EXERCISE: Up to and including the line that contains "Interchange Specialist (229, 73)", repeat each line of the data exactly, starting from the first.
== DATA FOR THIS EXERCISE ==
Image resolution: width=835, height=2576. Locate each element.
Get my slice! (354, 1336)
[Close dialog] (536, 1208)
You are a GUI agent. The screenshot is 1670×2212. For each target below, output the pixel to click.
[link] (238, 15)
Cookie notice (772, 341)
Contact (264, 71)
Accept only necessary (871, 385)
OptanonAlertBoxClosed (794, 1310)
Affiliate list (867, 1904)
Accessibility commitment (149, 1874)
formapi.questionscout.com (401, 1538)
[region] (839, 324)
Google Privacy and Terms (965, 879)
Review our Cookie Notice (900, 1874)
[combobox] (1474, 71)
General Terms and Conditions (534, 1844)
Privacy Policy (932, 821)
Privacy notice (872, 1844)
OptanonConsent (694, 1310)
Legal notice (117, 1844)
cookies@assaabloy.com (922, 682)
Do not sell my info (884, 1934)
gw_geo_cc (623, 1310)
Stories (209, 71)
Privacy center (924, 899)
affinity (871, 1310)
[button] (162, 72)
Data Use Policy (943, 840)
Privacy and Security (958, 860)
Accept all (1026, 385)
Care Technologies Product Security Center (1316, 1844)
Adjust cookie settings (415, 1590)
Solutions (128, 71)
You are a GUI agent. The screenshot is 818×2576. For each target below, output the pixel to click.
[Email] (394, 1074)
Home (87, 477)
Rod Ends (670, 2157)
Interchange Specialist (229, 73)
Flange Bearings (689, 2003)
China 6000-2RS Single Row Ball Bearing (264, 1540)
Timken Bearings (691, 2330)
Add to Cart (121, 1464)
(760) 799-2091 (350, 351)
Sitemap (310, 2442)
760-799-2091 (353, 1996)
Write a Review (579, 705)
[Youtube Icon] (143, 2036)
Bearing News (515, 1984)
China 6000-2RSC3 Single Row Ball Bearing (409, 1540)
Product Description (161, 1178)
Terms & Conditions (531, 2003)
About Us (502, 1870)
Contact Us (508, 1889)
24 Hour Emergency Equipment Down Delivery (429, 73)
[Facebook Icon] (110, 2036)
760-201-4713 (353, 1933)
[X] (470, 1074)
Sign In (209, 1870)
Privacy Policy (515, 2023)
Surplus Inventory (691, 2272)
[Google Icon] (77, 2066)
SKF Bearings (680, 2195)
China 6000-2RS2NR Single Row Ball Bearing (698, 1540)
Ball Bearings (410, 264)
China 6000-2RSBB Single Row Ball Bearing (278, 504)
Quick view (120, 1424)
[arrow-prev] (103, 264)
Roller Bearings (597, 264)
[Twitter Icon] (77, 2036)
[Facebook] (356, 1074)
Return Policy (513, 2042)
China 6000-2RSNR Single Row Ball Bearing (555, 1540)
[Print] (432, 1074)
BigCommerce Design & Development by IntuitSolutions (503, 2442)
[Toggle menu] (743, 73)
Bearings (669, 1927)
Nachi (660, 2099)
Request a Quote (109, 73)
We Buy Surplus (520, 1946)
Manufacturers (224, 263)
===
SOLUTION TO THIS EXERCISE:
Image resolution: width=835, height=2576. Locate each element.
Get my slice! (354, 1336)
[Close dialog] (536, 1208)
You are a GUI agent. The screenshot is 1670×2212. For each target below, output the pixel to click.
[link] (238, 15)
Cookie notice (772, 341)
Contact (264, 71)
Accept only necessary (871, 385)
OptanonAlertBoxClosed (794, 1310)
Affiliate list (867, 1904)
Accessibility commitment (149, 1874)
formapi.questionscout.com (401, 1538)
[region] (839, 324)
Google Privacy and Terms (965, 879)
Review our Cookie Notice (900, 1874)
[combobox] (1474, 71)
General Terms and Conditions (534, 1844)
Privacy Policy (932, 821)
Privacy notice (872, 1844)
OptanonConsent (694, 1310)
Legal notice (117, 1844)
cookies@assaabloy.com (922, 682)
Do not sell my info (884, 1934)
gw_geo_cc (623, 1310)
Stories (209, 71)
Privacy center (924, 899)
affinity (871, 1310)
[button] (162, 72)
Data Use Policy (943, 840)
Privacy and Security (958, 860)
Accept all (1026, 385)
Care Technologies Product Security Center (1316, 1844)
Adjust cookie settings (415, 1590)
Solutions (128, 71)
You are a GUI agent. The screenshot is 818×2576. For each target below, output the pixel to click.
[Email] (394, 1074)
Home (87, 477)
Rod Ends (670, 2157)
Interchange Specialist (229, 73)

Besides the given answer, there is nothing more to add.